Manufacturing a successful vaccine, especially at the scale required to bring the worldwide pandemic under control, can also be complicated—but Dr. Lewis is undaunted.

"Our plan is to do everything," he says simply. "Manufacturing for a DNA vaccine is very straightforward, so it can be ramped up quickly. We are working with the Alberta Cell Therapy Manufacturing (ACTM) facility here at the University of Alberta to make the doses for our clinical trials—and if everything is successful and approved for broader use, ACTM can produce one million doses per day. If needed, that capacity can actually be boosted to a maximum of four million doses per day."

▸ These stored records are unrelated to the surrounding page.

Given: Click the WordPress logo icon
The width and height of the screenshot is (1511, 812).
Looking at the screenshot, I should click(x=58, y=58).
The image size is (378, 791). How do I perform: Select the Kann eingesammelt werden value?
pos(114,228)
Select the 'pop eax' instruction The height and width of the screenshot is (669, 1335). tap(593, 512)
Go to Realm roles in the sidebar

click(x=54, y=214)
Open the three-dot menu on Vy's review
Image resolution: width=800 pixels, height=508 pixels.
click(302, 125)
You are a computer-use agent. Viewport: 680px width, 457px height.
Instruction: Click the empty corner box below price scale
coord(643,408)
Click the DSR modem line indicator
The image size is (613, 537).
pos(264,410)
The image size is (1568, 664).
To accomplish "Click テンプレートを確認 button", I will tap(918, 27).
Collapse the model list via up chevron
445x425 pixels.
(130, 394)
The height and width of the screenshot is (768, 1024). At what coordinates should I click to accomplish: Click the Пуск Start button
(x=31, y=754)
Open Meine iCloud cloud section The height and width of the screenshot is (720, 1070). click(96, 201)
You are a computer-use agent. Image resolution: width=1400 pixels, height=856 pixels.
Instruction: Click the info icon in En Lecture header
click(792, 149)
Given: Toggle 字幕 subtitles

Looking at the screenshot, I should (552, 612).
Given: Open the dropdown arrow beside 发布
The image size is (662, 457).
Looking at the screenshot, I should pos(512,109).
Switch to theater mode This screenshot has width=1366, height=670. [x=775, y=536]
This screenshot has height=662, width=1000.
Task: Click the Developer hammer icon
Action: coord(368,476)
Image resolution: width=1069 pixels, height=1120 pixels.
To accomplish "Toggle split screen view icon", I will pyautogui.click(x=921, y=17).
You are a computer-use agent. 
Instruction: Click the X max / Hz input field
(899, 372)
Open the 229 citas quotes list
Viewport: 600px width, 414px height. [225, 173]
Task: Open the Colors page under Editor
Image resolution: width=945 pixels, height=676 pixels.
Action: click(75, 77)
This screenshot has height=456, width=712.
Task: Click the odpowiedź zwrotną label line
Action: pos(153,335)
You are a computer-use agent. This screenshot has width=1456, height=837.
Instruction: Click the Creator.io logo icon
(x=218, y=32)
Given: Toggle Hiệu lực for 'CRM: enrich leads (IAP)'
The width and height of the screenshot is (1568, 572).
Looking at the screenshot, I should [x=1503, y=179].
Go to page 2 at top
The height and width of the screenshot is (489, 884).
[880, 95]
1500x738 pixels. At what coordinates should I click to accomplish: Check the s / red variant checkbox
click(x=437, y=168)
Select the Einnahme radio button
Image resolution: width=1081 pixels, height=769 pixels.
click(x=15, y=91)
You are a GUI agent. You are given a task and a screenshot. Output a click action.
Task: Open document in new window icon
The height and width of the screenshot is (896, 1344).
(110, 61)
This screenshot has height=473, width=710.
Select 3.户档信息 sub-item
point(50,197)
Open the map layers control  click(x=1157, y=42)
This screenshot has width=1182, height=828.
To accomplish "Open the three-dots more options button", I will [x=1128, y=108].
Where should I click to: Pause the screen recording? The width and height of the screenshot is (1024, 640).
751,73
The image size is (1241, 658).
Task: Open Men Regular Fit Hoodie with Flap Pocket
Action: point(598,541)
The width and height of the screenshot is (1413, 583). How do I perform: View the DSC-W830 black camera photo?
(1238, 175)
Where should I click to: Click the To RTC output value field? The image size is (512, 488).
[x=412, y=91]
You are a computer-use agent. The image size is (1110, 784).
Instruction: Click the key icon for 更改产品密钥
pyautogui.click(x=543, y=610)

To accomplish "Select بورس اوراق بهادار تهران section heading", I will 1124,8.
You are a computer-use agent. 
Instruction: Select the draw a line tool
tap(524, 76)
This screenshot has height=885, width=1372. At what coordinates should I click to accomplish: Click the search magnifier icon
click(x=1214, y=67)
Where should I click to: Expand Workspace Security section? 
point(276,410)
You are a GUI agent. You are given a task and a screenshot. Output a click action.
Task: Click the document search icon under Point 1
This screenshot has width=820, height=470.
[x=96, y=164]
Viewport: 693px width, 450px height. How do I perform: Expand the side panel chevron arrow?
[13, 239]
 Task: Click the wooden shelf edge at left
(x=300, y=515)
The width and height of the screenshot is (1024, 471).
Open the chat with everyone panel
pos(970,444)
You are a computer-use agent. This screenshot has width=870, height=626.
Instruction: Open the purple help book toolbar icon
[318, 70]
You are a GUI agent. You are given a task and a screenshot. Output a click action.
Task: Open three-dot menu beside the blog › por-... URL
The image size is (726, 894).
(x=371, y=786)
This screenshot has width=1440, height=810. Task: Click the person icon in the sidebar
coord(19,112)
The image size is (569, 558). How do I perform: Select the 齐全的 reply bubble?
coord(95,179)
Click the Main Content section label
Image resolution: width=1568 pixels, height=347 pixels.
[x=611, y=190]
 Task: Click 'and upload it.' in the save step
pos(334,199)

The team is working hard to create partnerships all over the world to support the development and potential distribution of the vaccine, but they also clearly take pride in working on a made-in-Canada solution to a global problem.

"We have a fantastic team of Canadian researchers spanning from the west coast to the east coast, and I feel very privileged to work alongside them," says Dr. Lewis. "And if we get to protect Canadians in the end, that will be very gratifying."